Léa et Louma Salamé. DR
Léa et Louma Salamé. DR

« Je voulais réussir pour mon père, pour ne pas le décevoir. J’étais obsédée par l’image qu’il avait de moi », raconte la journaliste qui fait sa scolarité au collège jésuite Saint-Louis de Gonzague (XVIe), puis à l’école Alsacienne (VIe). Volonté de s’intégrer, obligation de réussir, échec interdit. Au collège, Hala est moquée. Ses camarades amalgament le prénom de la jeune femme pourtant catholique — qui veut dire « bienvenue » et qui est très courant au Liban —, avec Allah, « Dieu » en arabe. L’adolescente ne supporte plus de s’entendre surnommer « Allah akbar ».

Et Hala devint Léa

À son entrée au lycée, elle conjure sa mère de l’inscrire sous son deuxième prénom, Léa, en cachette de son père. Elle redoute que le patriarche voie cela comme un reniement. « J’ai mis du temps à comprendre que ma différence allait être ma force », reconnaît-elle aujourd’hui, sans regretter son choix.

Gentiment rebelle, Léa Salamé affirme sa personnalité. « Elle avait dès le plus jeune âge, un sens de la répartie redoutable, une franchise désarmante. À 14 ans, elle était capable de débattre avec une tablée d’adultes et de répondre au tac au tac aux invités de mes parents », se souvient sa petite sœur.

-- -- --

▶ **EXERCICE A**: Recopiez le passage du texte sur Léa Salamé qui va de « À son entrée » à « sa petite sœur. », ces deux bouts de phrase compris.
▶ **EXERCICE B**: Écrivez la suite du texte sur Léa Salamé, en partant de sa dernière phrase.
Les lignes qui suivent n'ont aucun lien avec le texte sur Léa Salamé.

-- -- --

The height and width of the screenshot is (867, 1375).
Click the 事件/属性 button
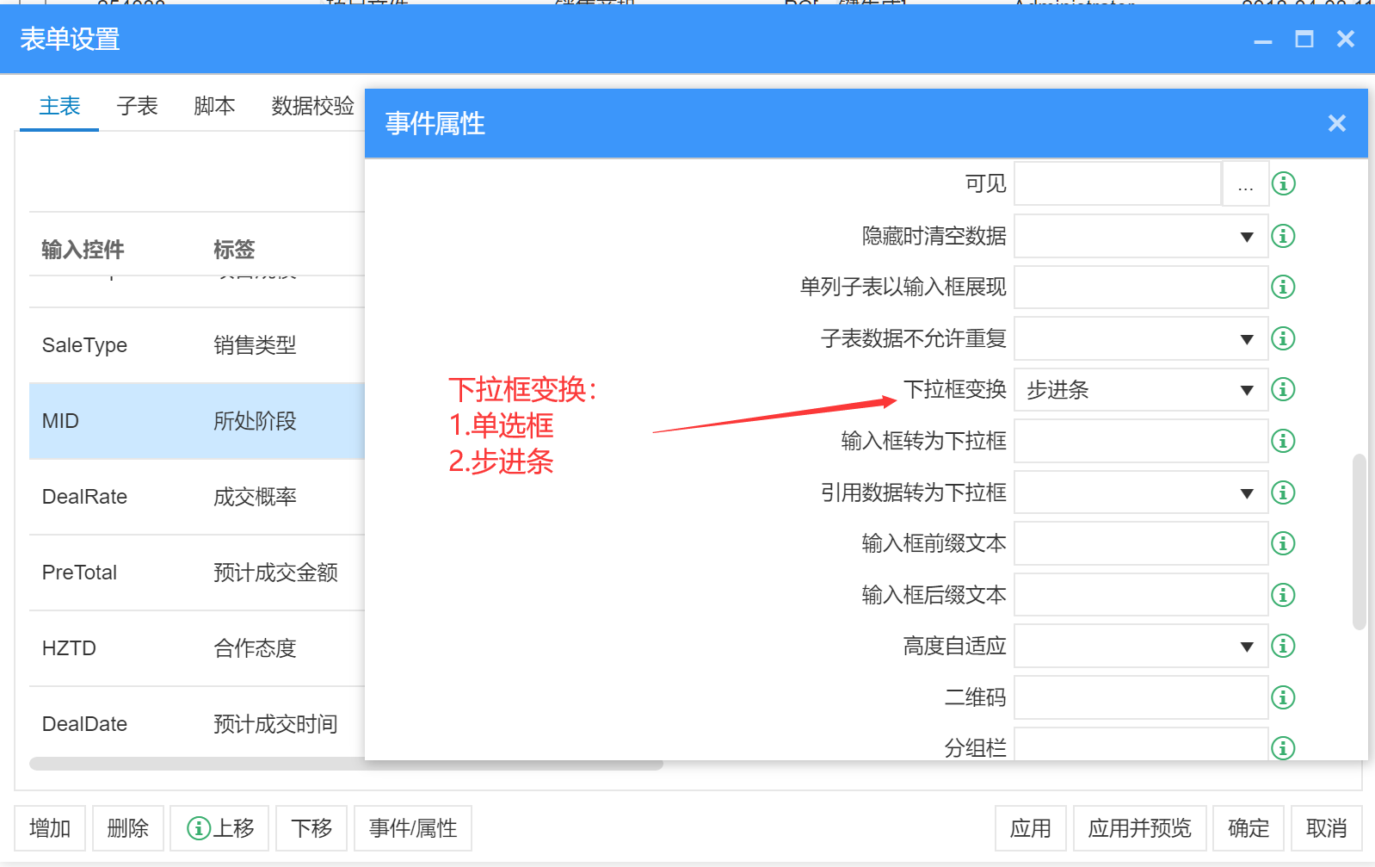[413, 828]
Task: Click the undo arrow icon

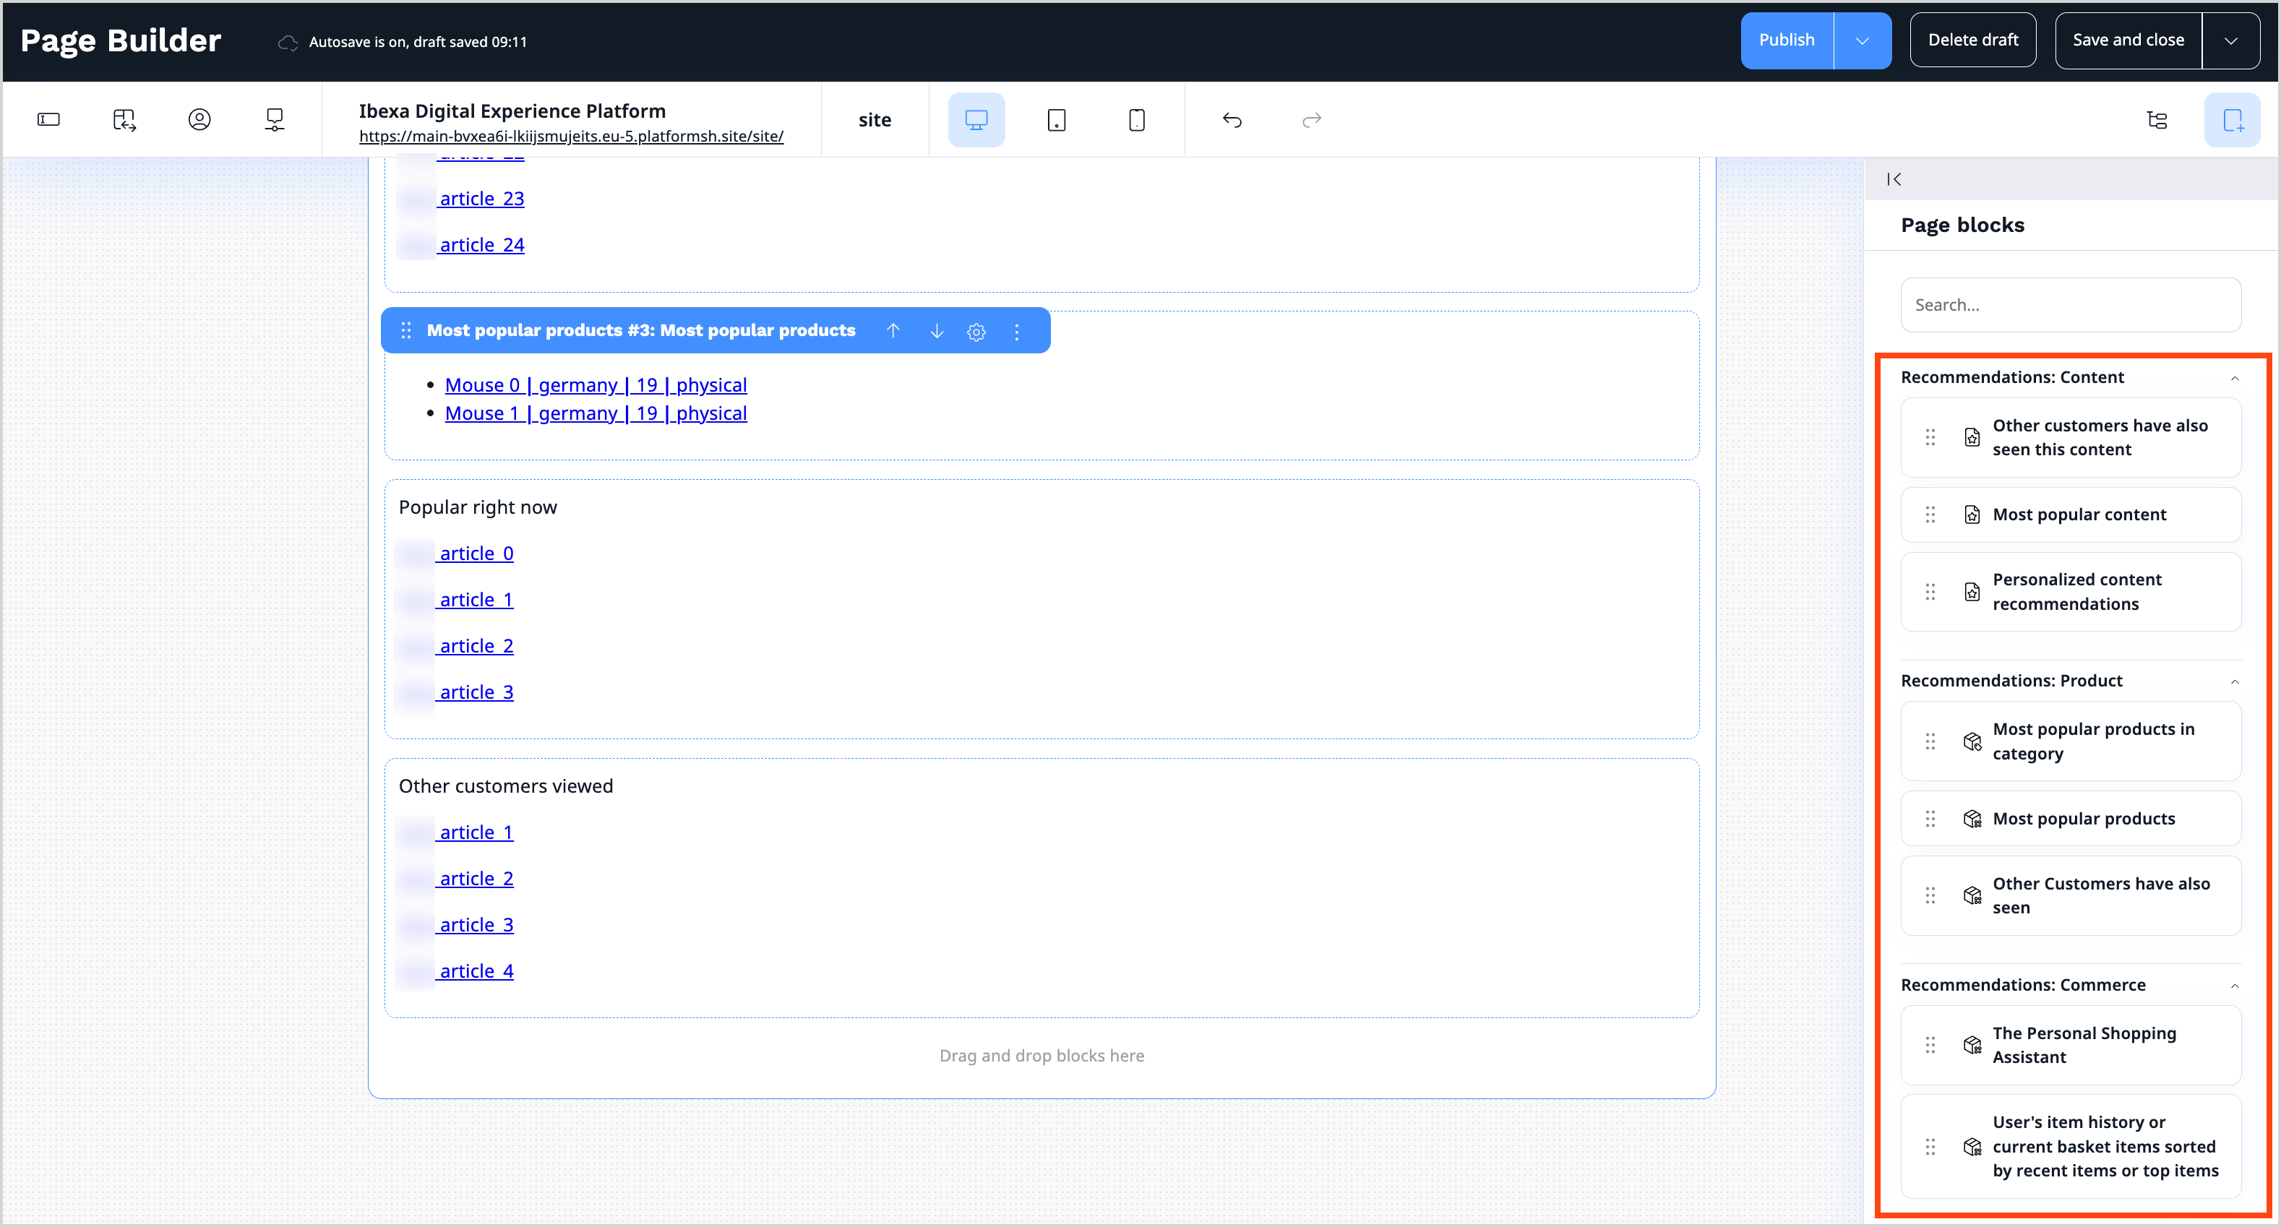Action: coord(1232,120)
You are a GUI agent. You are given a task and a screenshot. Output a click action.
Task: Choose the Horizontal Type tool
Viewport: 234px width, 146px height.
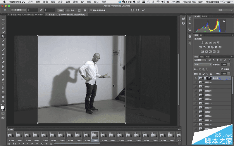(3, 84)
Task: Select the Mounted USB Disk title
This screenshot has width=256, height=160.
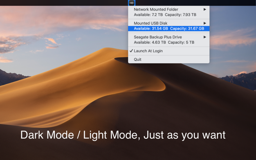Action: point(150,23)

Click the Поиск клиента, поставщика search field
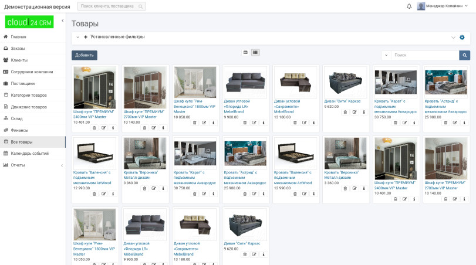(x=112, y=6)
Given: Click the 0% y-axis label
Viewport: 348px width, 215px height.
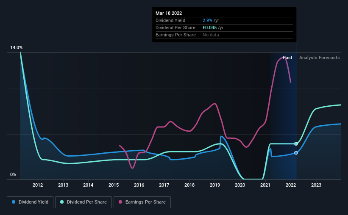Looking at the screenshot, I should coord(13,175).
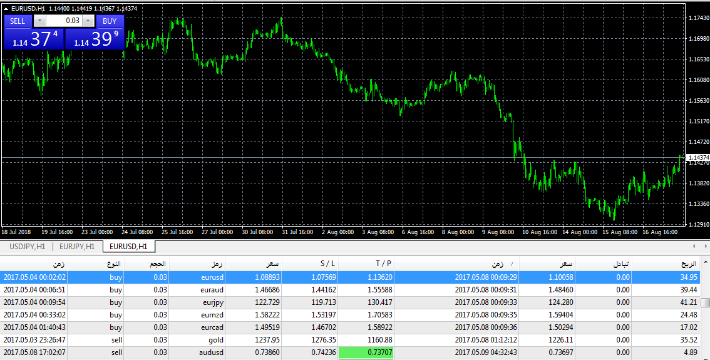Click the current price label 1.14374

697,157
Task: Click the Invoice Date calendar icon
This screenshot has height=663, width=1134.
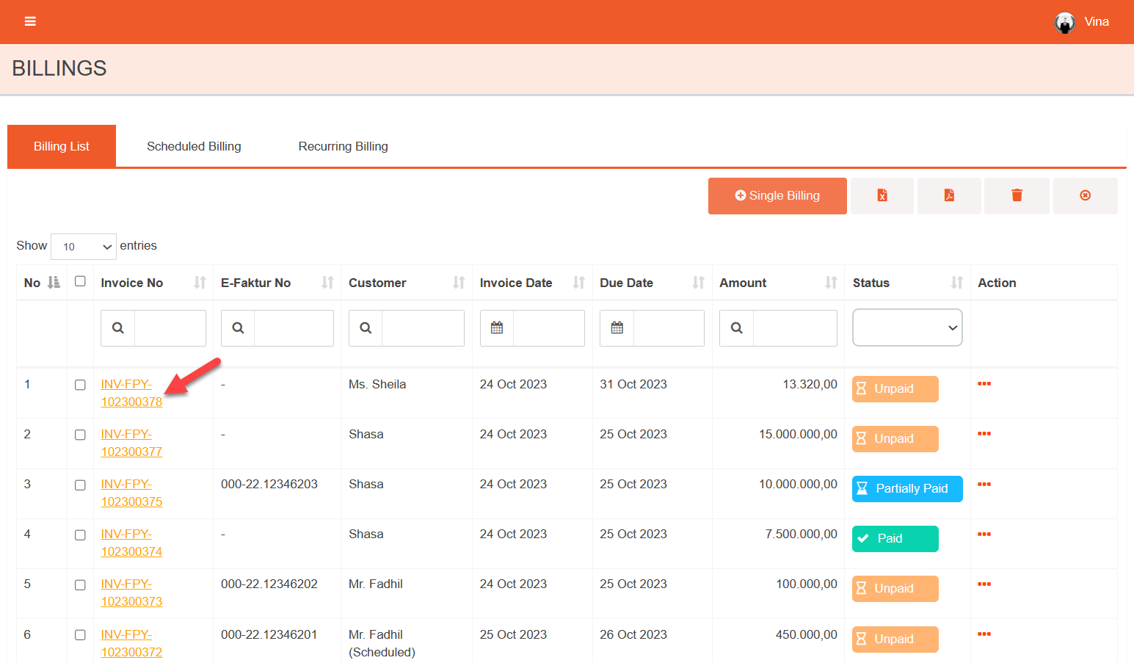Action: (497, 328)

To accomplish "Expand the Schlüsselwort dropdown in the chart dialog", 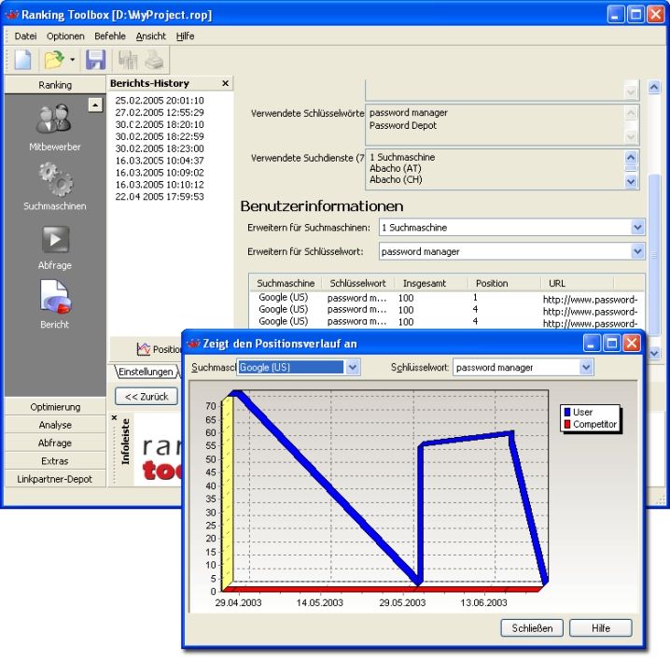I will [585, 368].
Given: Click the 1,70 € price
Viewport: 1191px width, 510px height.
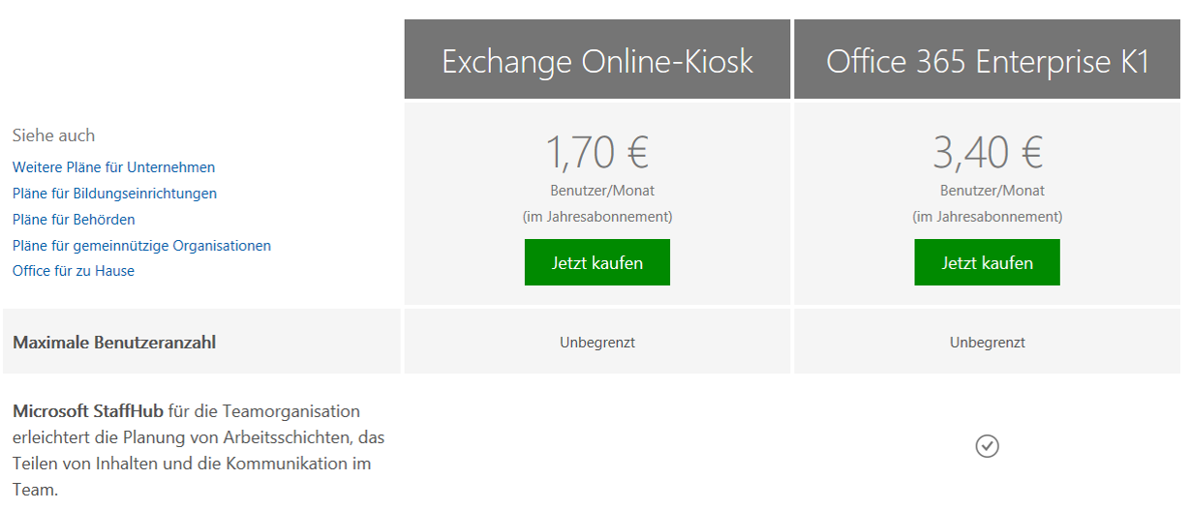Looking at the screenshot, I should 597,152.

-- -- --

▶ **CORRIGÉ A**:
À son entrée au lycée, elle conjure sa mère de l’inscrire sous son deuxième prénom, Léa, en cachette de son père. Elle redoute que le patriarche voie cela comme un reniement. « J’ai mis du temps à comprendre que ma différence allait être ma force », reconnaît-elle aujourd’hui, sans regretter son choix.

Gentiment rebelle, Léa Salamé affirme sa personnalité. « Elle avait dès le plus jeune âge, un sens de la répartie redoutable, une franchise désarmante. À 14 ans, elle était capable de débattre avec une tablée d’adultes et de répondre au tac au tac aux invités de mes parents », se souvient sa petite sœur.

▶ **CORRIGÉ B**:
Léa Salamé tombe dans l’actualité internationale dès le berceau, se passionne pour la politique. À son entrée à Sciences-po Paris, la jeune femme dit hésiter entre journaliste, diplomate et avocate. Son destin va décider à sa place. En septembre 2001, elle s’envole pour une année d’échange à la New York University. Deux semaines après son arrivée, les tours du World Trade Center, à deux pas de la résidence universitaire où elle séjourne, sont attaquées par des terroristes d’Al-Qaïda. Évacuée et blessée, elle se met à réaliser des reportages avec sa promotion sur les traumatismes de cette ville décapitée. « Là, j’ai su que c’était ce que je voulais faire à mon retour à Paris », affirme-t-elle dans une interview en 2010.

Pour sa sœur, tout était écrit dans son parcours dès cette enfance tourmentée : « Pour moi, son métier est devenu une évidence très tôt durant l’enfance. Elle était passionnée par l’actualité internationale, la politique, la culture. C’était très clair qu’elle allait devenir journaliste. » De là à l’imaginer au 20 Heures, devenir la journaliste la plus regardée de leur pays d’adoption ? La promotion a été stupéfiante pour les proches. La fierté, immense. Pour eux pas de doute : Léa Salamé est un pur produit de la méritocratie, un exemple d’intégration pour une petite-fille d’agriculteur libanais, instituteur de son village, arrivée en France à l’âge de 5 ans.